Heiko Müller fordert eine konsequente Verfolgung der offenbar zunehmend gewaltbereiteren Täter:„Gerichte müssten das mögliche Strafmaß in vollem Umfang anwenden.“ Dass ein erheblicher Teil der Angreifer in der Regel durch Alkohol- oder Drogeneinfluss enthemmt ist, dürfte allerdings auch eine Erklärung sein, warum die erhoffte präventive Wirkung des seit 2017 geltenden Paragrafen 114 des Strafgesetzbuches offenkundig noch nicht eingetreten ist.

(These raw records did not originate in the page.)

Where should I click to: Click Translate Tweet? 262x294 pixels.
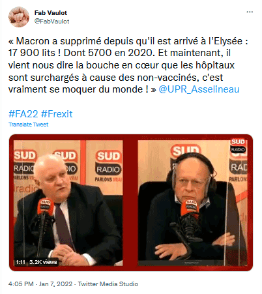[x=28, y=125]
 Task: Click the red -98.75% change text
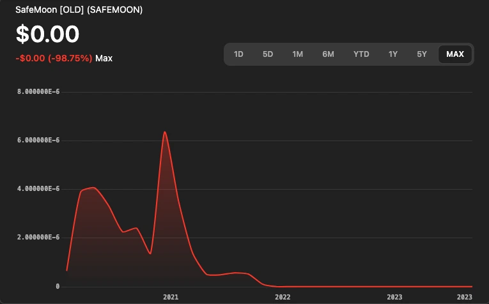coord(54,58)
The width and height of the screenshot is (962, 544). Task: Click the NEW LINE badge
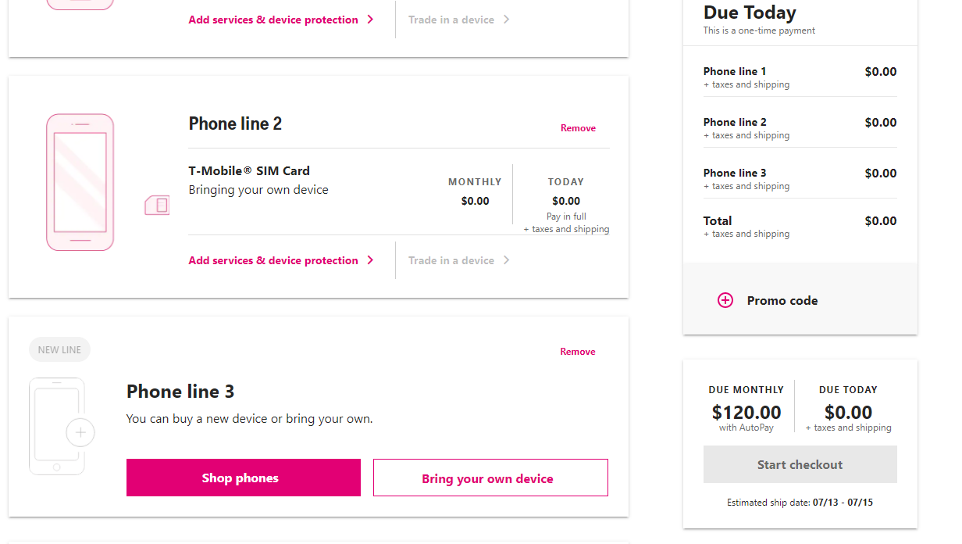click(x=59, y=350)
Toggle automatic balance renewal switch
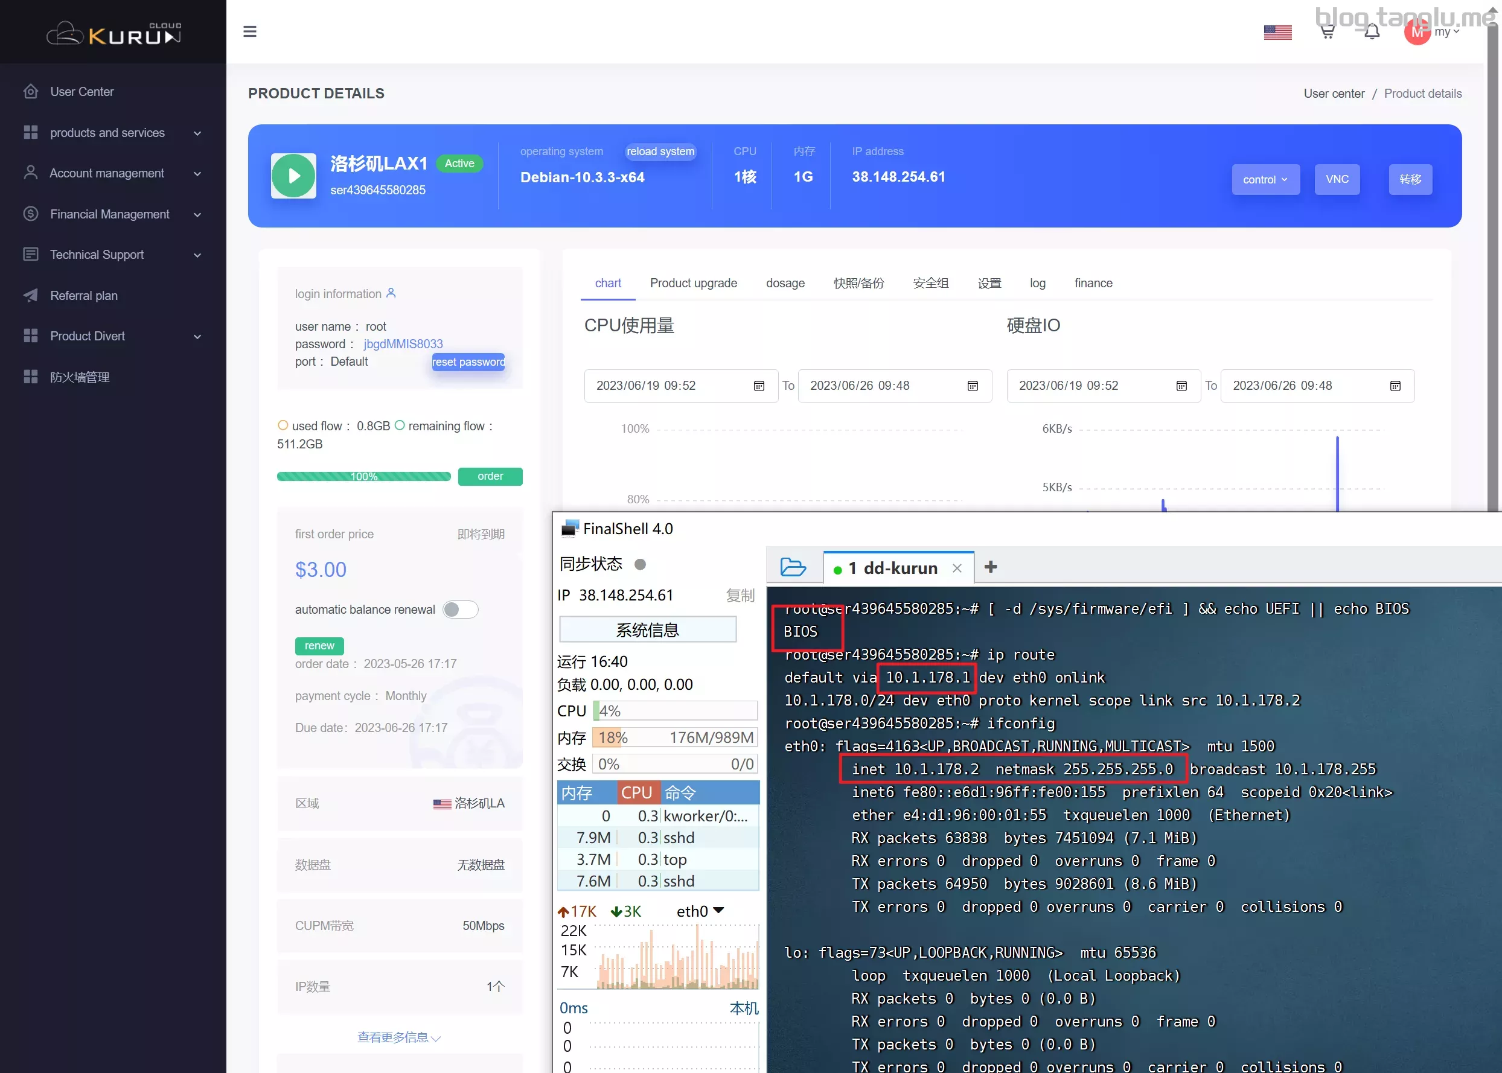Screen dimensions: 1502x1073 (x=460, y=609)
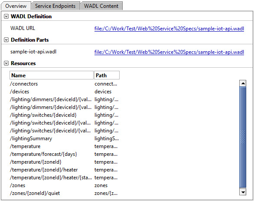Viewport: 254px width, 201px height.
Task: Select the /connectors resource row
Action: (x=65, y=84)
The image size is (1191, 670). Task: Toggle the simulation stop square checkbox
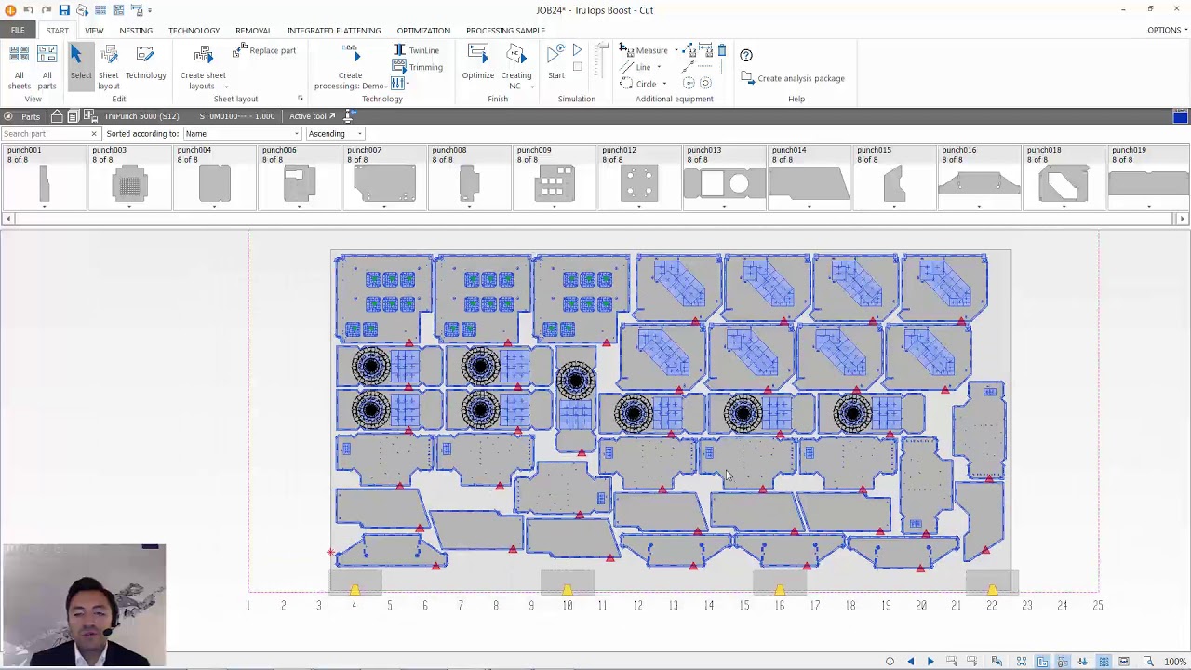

Drohten für „tätliche Angriffe auf Vollstreckungsbeamte“ früher gemeinhin Geldstrafen, sind es nun drei bis fünf Jahre Haft.

Taser sollten schnell eingeführt werden

Ein schneller wirkendes Mittel zur Abschreckung und zum besseren Schutz von Polizistinnen und Polizisten sieht der Essener GdP-Vorsitzende nach wie in sogenannten Distanzelektroimpulsgeräten. „Die Taser müssen möglichst schnell und flächendeckend eingeführt werden“, appelliert Heiko Müller an seinen obersten Dienstherrn in Düsseldorf, Innenminister Herbert Reul.

In einem Lagebild hat das Landeskriminalamt NRW festgestellt, dass sich die zunehmende Gewalt gegen Beamte meist aus vermeintlich ganz alltäglichen Einsätzen wie Verkehrskontrollen oder Ruhestörungen entwickelt. Vor allem an Wochenenden, in den Abend- und Nachtstunden ist das Risiko für die Beamten groß. Die Angreifer sind meist männlich und zwischen 25 und 45 Jahren alt. Laut einer kriminologischen Studie hat etwa die Hälfte der Täter einen Migrationshintergrund, der überwiegende Teil einen deutschen Pass.